Десятилетия спустя одна моя студентка в Американском университете в Вашингтоне написала в курсовой работе, что Хрущев только болтал и ничего не делал. Я решительно возразил ей при всех, нарушив американское правило не делать замечаний студентам в присутствии других учащихся. «При Хрущеве, — сказал я, — впервые в жизни я получил возможность переехать из коммунальной квартиры в кооперативную. Это ничтожный факт, по он о многом говорит». Уж что-что, а делал Хрущев много, даже больше, чем было нужно. Не был бы он таким деятельным, он умер бы на своем посту — как, между прочим, и Горбачев, с которым его многое роднит.

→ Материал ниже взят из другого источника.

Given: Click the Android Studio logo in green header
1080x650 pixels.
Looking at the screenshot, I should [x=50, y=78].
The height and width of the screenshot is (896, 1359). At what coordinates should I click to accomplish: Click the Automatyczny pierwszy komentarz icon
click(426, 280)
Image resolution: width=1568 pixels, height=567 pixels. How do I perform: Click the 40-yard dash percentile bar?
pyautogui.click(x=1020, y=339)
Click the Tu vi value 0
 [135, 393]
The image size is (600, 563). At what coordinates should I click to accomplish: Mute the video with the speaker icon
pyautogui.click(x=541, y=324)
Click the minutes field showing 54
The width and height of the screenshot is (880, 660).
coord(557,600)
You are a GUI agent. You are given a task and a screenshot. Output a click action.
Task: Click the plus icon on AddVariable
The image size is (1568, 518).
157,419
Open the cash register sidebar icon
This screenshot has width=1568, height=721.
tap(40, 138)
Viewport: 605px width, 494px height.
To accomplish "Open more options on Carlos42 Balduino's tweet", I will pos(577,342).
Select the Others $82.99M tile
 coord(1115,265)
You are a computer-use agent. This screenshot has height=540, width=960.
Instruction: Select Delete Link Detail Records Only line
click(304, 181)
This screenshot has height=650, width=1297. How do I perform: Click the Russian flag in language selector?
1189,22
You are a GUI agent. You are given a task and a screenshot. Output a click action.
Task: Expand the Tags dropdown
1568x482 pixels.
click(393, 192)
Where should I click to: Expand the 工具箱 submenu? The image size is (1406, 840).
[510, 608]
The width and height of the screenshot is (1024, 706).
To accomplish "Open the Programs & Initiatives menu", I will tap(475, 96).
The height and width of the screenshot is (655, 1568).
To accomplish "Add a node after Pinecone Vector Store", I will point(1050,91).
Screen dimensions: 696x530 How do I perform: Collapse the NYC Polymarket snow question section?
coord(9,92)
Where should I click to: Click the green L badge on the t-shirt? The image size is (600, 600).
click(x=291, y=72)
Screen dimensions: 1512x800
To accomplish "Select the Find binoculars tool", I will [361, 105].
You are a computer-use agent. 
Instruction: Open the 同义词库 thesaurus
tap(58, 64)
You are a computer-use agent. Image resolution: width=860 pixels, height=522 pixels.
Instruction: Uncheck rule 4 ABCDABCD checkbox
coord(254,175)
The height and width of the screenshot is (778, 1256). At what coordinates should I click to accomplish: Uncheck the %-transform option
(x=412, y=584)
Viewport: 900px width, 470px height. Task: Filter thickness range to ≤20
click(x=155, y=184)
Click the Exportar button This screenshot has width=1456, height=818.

Но он умер в полном забвении, и та самая Советская власть, для оздоровления которой он столько сделал, отплатила ему в типичной для нее манере: когда однажды утром в 1970 году я, услышав по лондонскому радио, что «сегодня Хрущева хоронят на привилегированном московском кладбище», вскочил в машину и подъехал к Ново-Девичьему кладбищу, я увидел картину, которую можно было лицезреть только в стране Советов. Перед закрытыми воротами кладбища толпились люди, в основном иностранные корреспонденты, глядя на дощечку с надписью: «Санитарный день». Гроб ввезли через задние ворота, и никто из официальных лиц, включая его собственных выдвиженцев, равно как никто из реабилитированных им людей, не удосужился придти, чтобы отдать последние почести человеку, чья смерть была упомянута в лаконичном сообщении московской газеты как кончина «пенсионера союзного значения». А потом в течение долгих лет знаменитая сцена встречи Хрущева с прилетевшим из космоса Гагариным будет монтироваться в кинохронике таким образом, чтобы Хрущева даже не было видно: Гагарин рапортует, а кому — неизвестно. Имя Хрущева оставалось практически неизвестным школьникам, знавшим о Ленине и Сталине. И лишь иностранцы, эти наивные иностранцы, неспособные понять логику тоталитаризма, посещая знаменитое кладбище, шли и шли к творению рук Эрнста Неизвестного, увековечившего память «последнего оптимиста» (а может быть — последнего коммуниста?).